При этом Гёльдерлин возлагает особую миссию в осуществлении этого нелегкого дела на избранников – творцов, поэтов, художников.
309
Глядя на развалины Афин, на людей, которые «в веселом танце или в священном мифе находят утешенье от позорного ига», Диотима при­зывает возлюбленного: «Отдай им то, что есть в тебе, отдай...» Гипери­он потрясен ее словами и отзывается им всем сердцем. Но он тут же думает о своем одиночестве – и одновременно о том, что и один мо­жет многое, если он настоящий человек: «Правда, я одинок и приду к ним безвестным. Но разве один человек, если он поистине человек, не сделает больше, чем сотни частиц человека? Святая природа! Ты и во мне, и вне меня – одна и та же. Значит, не так уж трудно слить воедино и существующее вне меня, и то Божественное, что есть во мне. Удается же пчеле создать свое крохотное царство, почему же я не смогу посеять и взрастить то, что нужно людям? ...Так пусть же все, сверху донизу, станет иным! Пусть вырастет новый мир из корней че­ловечества! Пусть новое Божество властвует над людьми, пусть новое будущее забрезжит перед нами! В мастерских, в домах, на собраниях, в храмах – всюду все станет совсем иным!»
Так Гиперион дает клятву: действовать отныне во имя обновления духа, возрождения древней родины. Но он чувствует, что еще не со­зрел как художник: «Но мне еще надо поехать учиться. Хоть я и худож­ник, но пока неискусный. Я творю в воображении, но рука моя еще не окрепла». Диотима вдохновляет Гипериона, говоря, что ему доста­точно несколько лет поучиться в Европе – в Италии, Германии, Фран­ции, что он ведь «не какой-нибудь лентяй», он ищет «только самое ве­ликое и прекрасное». На вопрос героя о том, что же потом, Диотима говорит: «Ты станешь учителем нашего народа и, надеюсь, великим человеком». Таким образом, как и веймарские классики, Гёльдерлин возлагает надежду на воспитание и преображение мира через искус­ство, через свободу духа, недостижимую без красоты.

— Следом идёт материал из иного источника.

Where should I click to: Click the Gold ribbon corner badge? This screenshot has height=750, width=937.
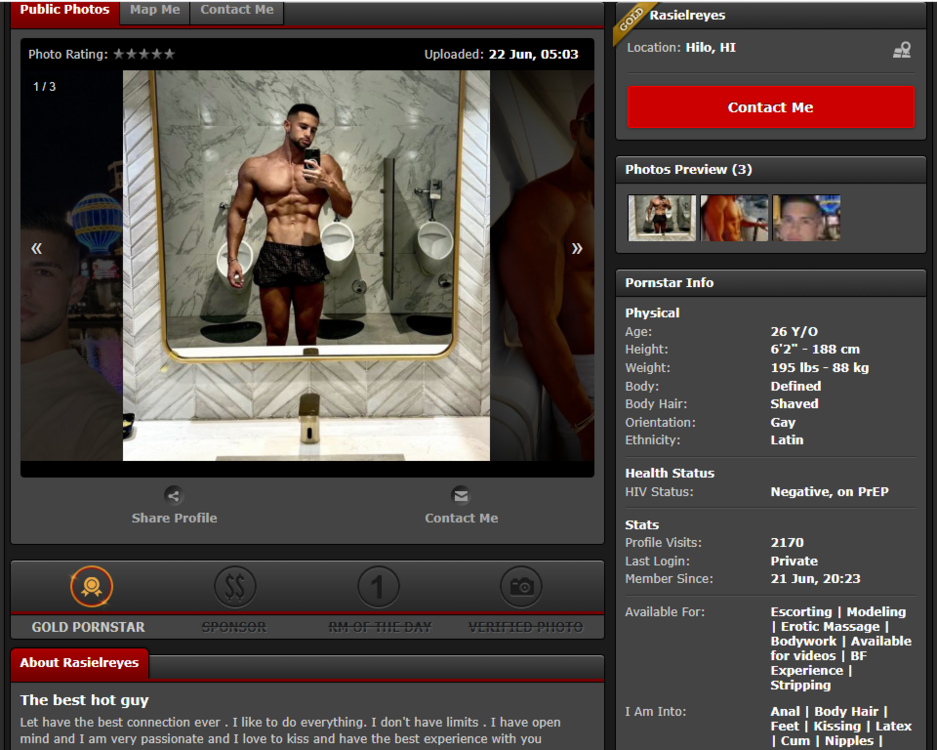point(630,19)
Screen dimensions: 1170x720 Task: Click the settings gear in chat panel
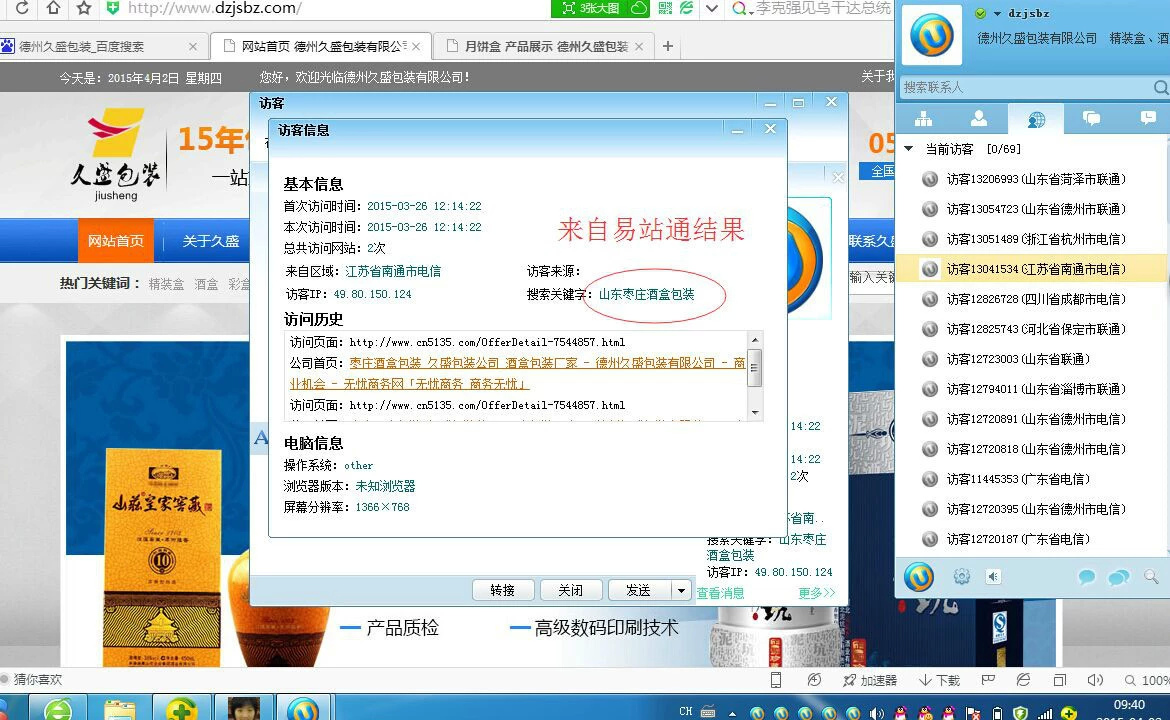962,576
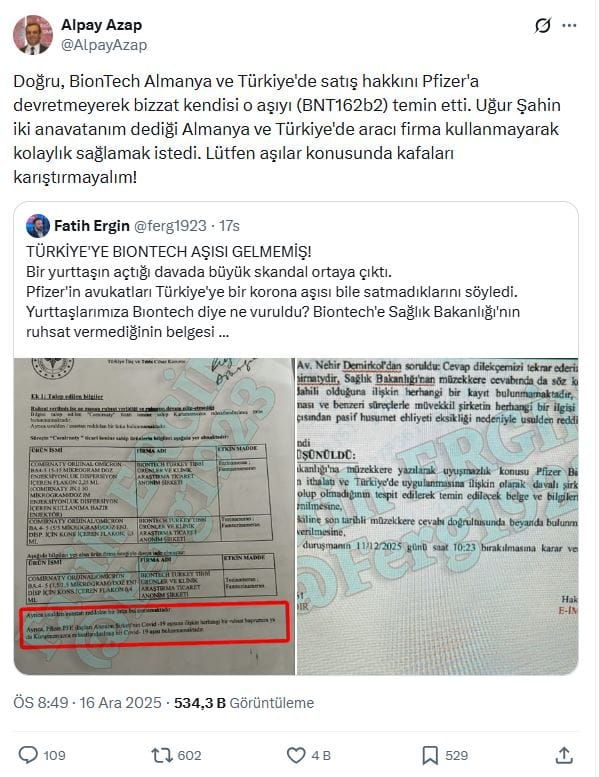This screenshot has width=599, height=777.
Task: Click the quoted post text TÜRKİYE'YE BIONTECH AŞISI GELMEMİŞ
Action: pos(169,252)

В финале перво­го тома герой исполнен веры в собственное предназначение, в лучезар­ное будущее: «Мы возвращались обратно, как после первого объятья. Все казалось незнакомым и новым. Я стоял теперь над развалинами Афин, как пахарь перед невозделанным полем. “Мир тебе, – думал я, когда мы шли назад, на корабль, – мир тебе, спящая страна! Скоро здесь зазеленеет юная жизнь и потянется навстречу благодатному небу. Скоро тучи не напрасно будут кропить тебя дождем, скоро солнце вновь приветит своих прежних питомцев”. Ты спрашиваешь, природа: “Где же люди?” Ты стонешь, как струны лютни, которых касается только брат Случая – залетный ветер, потому что мастер, ее настроив­ший, умер? Они придут, твои люди, природа! Обновленный юный на­род вернет и тебе юность, и ты станешь как невеста его, и ваш древний духовный союз обновится вместе с тобою. Надо всем будет царить лишь одна-единая красота; и человечество и природа сольются в еди­ном всеобъемлющем Божестве».